The idea for the mural began several months ago in a project Spagnuolo used to run called the L-Town Unity Program. Spagnuolo used Gonzales’ epic poem “Yo Soy Joaquín” to teach kids in the program, most of whom were Latino, about their heritage and culture.
After Gonzales’ death nearly a year ago, those in the program began talking about a way to honor him and decided to paint a mural at the youth center. It was 8 feet by 15 feet, and depicted Gonzales, as well as several historical figures he mentions in the poem, including Pancho Villa, Diego Rivera and Emiliano Zapata.
Soon after the mural was finished, the city decided to transfer control of the commons area in the youth center, where the mural was, from the recreation department to the youth resources department and change the programs offered there.

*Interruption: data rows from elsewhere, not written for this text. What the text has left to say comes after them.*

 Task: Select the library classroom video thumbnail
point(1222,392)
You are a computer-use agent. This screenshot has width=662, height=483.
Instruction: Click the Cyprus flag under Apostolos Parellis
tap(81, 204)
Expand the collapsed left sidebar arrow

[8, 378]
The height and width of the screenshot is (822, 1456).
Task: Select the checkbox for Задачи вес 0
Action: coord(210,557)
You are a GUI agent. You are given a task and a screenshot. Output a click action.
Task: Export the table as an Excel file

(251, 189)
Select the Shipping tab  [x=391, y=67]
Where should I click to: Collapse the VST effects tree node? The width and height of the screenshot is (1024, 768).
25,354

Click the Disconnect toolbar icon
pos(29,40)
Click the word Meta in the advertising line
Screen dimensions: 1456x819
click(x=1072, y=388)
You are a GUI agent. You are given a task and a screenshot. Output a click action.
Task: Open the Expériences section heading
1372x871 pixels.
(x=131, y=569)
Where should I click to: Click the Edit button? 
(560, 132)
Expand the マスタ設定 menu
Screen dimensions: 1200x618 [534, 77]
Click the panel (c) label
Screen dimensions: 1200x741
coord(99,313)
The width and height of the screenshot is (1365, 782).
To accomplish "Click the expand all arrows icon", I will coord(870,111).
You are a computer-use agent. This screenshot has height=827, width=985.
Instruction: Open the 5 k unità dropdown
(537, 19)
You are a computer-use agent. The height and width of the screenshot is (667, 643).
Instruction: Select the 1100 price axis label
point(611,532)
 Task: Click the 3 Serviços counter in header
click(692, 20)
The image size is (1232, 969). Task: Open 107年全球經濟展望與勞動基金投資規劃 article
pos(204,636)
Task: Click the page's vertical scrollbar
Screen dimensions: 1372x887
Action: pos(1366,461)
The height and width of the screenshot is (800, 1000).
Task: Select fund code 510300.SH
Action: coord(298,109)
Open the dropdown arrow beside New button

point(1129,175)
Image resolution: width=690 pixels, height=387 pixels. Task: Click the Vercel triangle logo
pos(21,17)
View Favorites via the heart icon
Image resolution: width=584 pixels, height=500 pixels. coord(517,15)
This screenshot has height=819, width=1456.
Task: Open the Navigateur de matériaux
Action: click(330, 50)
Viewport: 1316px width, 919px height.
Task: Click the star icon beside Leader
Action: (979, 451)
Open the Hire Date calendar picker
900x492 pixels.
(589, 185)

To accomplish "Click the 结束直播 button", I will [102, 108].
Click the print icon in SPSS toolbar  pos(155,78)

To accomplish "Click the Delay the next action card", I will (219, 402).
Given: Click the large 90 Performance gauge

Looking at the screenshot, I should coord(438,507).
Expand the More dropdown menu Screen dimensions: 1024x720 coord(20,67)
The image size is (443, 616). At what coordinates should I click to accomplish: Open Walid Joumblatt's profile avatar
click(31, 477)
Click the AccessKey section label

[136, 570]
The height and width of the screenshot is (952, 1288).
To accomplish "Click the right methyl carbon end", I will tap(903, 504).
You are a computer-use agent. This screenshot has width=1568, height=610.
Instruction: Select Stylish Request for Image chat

Roney said as a part of those actions, the city decided to remodel the neutral area and talked with some kids about how to make the area more kid-friendly. But, she said, city officials did not talk with kids who worked on the mural.
Ogilvie said the remodeled youth center will have large canvasses for kids’ paintings.
Villagran said he hopes he gets the chance to repaint the mural. “We would like to repaint it and put it up for the community.”